Настоящим чудом мебельного искусства был стоявший за спиной у Жолтовского кабинет красного дерева со слоновой костью по рисунку Камерона. И что бы ни говорил Иван Владиславович о всех других предметах, именно кабинет задавал тон всей комнате, заявлял о характере устремлений самого зодчего. Высокий, занимавший почти всю стену, с множеством дверок и ящиков, он был царством в царстве архитектуры.
У противоположной стены стоял отличный английский поставец, в котором хранились бесчисленные слайды, а к поставцу было придвинуто венецианское кессонэ, в котором Иван Владиславович хранил свои акварели, преимущественно итальянские. Он не очень охотно их показывал. Тем интереснее было их смотреть: зодчий очень точно соблюдал градацию между собственными, авторскими, зарисовками и зарисовками, в которых его целью становилось воспроизведение чьего-то произведения.
Картин в кабинете было немного, и среди них Жолтовский особенно ценил итальянский подлинник времен Возрождения – портрет одного из Медичи. На окнах стояли голова римской императрицы I века нашей эры, приобретенная Иваном Владиславовичем непосредственно на раскопках в Италии, и – совершенно неожиданно! – шедевр парижского салона конца XIX века: женская головка, окутанная прозрачной, переданной в мраморе вуалью. Габрический, как бы извиняясь, пояснял, что все дело было в сходстве с первой женой архитектора из семьи московских миллионщиков Носовых.
Прямо напротив дверей кабинета – лестница на антресоли, очень крутая, и трудно себе представить, как Иван Владиславович на восьмом десятке преодолевал все эти препятствия. Тем не менее ничего в своем обиходе он менять не хотел и продолжал заниматься домашним альпинизмом до конца.
На лестнице по стенам висели большие декоративные полотна какого-то фламандца XVIII века – цветы и птица. И было самым удивительным, даже для Габричевского, что в первый же визит Иван Владиславович пригласил подняться по этой лестнице в личные комнаты. При его неизменной замкнутости и почти нарочитой отстраненности от окружающих – никаких разговоров, кроме архитектуры, никакой светской болтовни, тем более сплетен! – это приглашение говорило о совершенно исключительных обстоятельствах, которые неожиданно сравняли перед назидающей и карающей рукой идеологических властей и старших и младших.
Постановления ЦК ВКП(б) по вопросам идеологии коснулись не только композиторов – Шостаковича, Прокофьева, Хачатуряна, Шебалина.
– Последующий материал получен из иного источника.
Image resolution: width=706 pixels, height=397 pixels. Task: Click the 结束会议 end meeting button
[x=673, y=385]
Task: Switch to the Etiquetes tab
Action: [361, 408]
В архитектуре нож гильотины просвистел над головами Ивана Владиславовича и Габрического – обоих лишили права преподавать и общаться с молодежью, оба были одним росчерком пера вычеркнуты из профессиональной жизни. Роль палачей-практиков охотно взяли на себя архитектор Н. Г. Мордвинов и человек, чья зловещая тень лежала на всех факультетах Московского университета, «великий глухой», как его называли за спиной, заведующий объединенной кафедрой марксизма-ленинизма Н. Д. Сарабьянов. «Коспомолиты» и «формалисты» были должным образом заклеймены. Для аспиранта Художественного института роковыми оказались зарисовки архитектурных памятников Севера 1945 года – формалистические приемы изображения, интерес к религиозным памятникам, пессимистическое видение деревни, отсутствие жизнеутверждающего начала и еще тот факт, что в качестве старосты творческой мастерской он осмелился пригласить руководителями «ранее осужденных в их антисоветском творчестве» Павла Кузнецова и Льва Бруни.
Только со временем мне стало понято, как важно было перешагнувшему в девятый десяток архитектору убедиться, что его позиции понятны и близки тем, перед кем еще только развертывается жизнь.